São Paulo – Uma equipe da Universidade de Indiana conduziu uma pesquisa que estudou o comportamento do cérebro de jovens que jogam videogames violentos ou assistem a programas televisivos sanguinolentos. E a conclusão é de que este tipo de exposição impacta sim no funcionamento do cérebro destes indivíduos.
O time, liderado pelo Dr. Vincent Matthews, analisou dois grupos de garotos, totalizando 28 meninos. Durante sete dias consecutivos, um dos grupos teve contato direto com games violentos, enquanto o outro ficou exposto a jogos sem qualquer tipo de agressão.
Os cientistas realizaram ressonâncias magnéticas ao longo dos sete dias de experiência no cérebro dos meninos, enquanto cada um executava sua tarefa, fosse ela um game brutal ou não. E o resultado encontrado pela equipe, explica a revista Time, é que o cérebro dos garotos expostos ao conteúdo agressivo mostrou menos atividade em áreas relacionadas com emoções, atenção e inibição de impulsos.
Ainda não está claro, entretanto, quão permanentes são de fato tais mudanças. Matthews explicou a reportagem que depois de uma semana sem contato com tais jogos, a atividade no cérebro dos pesquisados mudou mais uma vez. Ela teria sido revertida para reações “normais”, porém ainda não eram exatamente as mesmas registradas no primeiro dia de experimento, ou seja, antes do contato expressivo com a violência.
Em outra tarefa a qual o grupo foi submetido, o objetivo foi mensurar o grau de atenção e concentração de cada um, depois de uma semana de jogos. Os meninos que foram expostos aos games violentos, mostraram, mais uma vez, alterações no cérebro. Foi detectada a queda significativa de atividade em partes do cérebro relacionadas à atenção e concentração.
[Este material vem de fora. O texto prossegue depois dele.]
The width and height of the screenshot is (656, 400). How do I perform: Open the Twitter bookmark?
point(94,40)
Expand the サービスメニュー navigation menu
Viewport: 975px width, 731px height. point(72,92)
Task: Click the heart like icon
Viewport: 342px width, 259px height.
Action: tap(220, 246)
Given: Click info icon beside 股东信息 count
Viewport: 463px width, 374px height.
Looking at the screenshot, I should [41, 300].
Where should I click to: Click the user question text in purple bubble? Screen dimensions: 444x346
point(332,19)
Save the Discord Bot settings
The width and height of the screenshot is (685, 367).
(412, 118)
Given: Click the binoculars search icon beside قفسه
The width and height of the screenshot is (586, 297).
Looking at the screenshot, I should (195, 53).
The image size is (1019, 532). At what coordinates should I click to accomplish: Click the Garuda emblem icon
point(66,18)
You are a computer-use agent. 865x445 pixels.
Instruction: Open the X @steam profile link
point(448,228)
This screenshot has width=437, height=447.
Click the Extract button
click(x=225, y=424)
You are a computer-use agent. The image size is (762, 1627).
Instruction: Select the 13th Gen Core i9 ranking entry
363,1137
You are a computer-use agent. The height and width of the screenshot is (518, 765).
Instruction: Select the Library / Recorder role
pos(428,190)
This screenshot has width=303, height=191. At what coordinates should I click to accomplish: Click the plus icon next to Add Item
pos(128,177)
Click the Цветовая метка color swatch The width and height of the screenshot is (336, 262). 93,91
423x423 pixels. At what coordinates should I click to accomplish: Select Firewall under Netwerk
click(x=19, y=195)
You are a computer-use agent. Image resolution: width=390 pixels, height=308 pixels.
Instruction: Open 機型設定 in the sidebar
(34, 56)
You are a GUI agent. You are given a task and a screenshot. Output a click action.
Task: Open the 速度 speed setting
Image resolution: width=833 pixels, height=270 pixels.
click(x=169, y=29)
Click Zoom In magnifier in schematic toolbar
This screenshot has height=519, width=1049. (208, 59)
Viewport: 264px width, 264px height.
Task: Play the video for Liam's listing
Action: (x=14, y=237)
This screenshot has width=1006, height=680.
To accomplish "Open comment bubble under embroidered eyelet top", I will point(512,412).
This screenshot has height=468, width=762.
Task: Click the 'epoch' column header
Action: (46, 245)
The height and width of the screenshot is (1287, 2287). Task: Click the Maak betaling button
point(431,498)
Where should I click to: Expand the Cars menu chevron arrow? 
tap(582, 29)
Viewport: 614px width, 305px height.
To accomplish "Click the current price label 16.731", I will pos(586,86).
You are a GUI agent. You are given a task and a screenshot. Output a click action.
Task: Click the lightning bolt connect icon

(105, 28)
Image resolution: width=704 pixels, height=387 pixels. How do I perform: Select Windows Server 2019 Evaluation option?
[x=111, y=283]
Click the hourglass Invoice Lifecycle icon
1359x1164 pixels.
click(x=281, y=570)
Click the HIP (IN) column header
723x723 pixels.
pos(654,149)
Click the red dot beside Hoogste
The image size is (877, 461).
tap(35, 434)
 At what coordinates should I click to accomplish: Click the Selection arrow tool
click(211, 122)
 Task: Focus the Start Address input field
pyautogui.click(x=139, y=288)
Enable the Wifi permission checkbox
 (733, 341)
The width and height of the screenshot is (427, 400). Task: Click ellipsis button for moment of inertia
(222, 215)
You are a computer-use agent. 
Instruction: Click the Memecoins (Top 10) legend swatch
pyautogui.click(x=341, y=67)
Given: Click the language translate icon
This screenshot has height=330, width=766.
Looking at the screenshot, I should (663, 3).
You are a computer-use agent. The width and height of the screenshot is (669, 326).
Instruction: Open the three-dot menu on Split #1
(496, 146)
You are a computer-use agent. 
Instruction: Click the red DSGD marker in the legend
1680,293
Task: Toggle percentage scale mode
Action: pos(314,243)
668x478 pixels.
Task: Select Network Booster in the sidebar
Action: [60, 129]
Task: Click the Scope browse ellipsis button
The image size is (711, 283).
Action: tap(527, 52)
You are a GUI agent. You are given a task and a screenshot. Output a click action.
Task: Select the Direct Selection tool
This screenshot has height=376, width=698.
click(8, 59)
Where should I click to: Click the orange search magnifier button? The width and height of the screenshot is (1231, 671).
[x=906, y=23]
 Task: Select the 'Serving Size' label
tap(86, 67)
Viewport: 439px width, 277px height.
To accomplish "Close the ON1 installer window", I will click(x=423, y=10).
De acordo com a análise do pesquisador, as mudanças no cérebro não parecem ser permanentes. Porém, o fato de terem sido documentadas já é um avanço significativo na compreensão de como crianças podem ser afetadas pela exposição a conteúdos violentos e agressivos. As mudanças notadas pela equipe são similares ao que é visto no acompanhamento de adolescentes diagnosticados com sociopatias severas.
“Indivíduos e pais de crianças expostas a este tipo de game devem ter em mente de que existem sim mudanças no funcionamento do cérebro e tais precisam ser consideradas na hora da escolha do jogo”, finaliza Matthews.
Pra mim é só mais uma forma de censura..de proibição.Daqui a pouco vão fazer uma caça a esses estilos de jogos.Não é porque vc pode matar na vida virtual que vc sairá matando na vida real.Eu acho q os video games são uma forma de extravasar aquilo que vc nem pode pensar na vida real.Acho que deveriam procurar outra coisa mais útil pra fazer do que ficar gastando dinheiro em pesquisas desnecessárias como essa.
Conteúdo adulto é pra adultos, ponto. Alguns conteúdos "infantis" disfarçam conteúdo adulto. Por ex. o desenho Star Wars: The Clone Wars, virou mais política do que diversão. Nem adulto aguenta mais aquilo. Tá pior que horário político.
Bla bla bla... Um tempo atrás saiu uma notícia que demonstrou os mesmos resultados, só que o vilão neste caso era o desenho Bob Esponja. Nessa eles concluem que o que causa determinada 'mudança no cérebro' é o ritmo frenético de determinados programas. Mas nesse caso, jogos. Ou seja, se em vez de colocar os incríveis 28 guri pra jogar Modern Warfare 3, os colocassem assistindo Bob Espoja, os resultados seriam praticamente so mesmos. Mas o que mais me impressiona não é o fato destes ditos 'pesquisadores' tentarem ganhar visibilidade com títulos sensacionalistas, mas sim as pessoas que acreditam cegamente nesse tipo de coisa.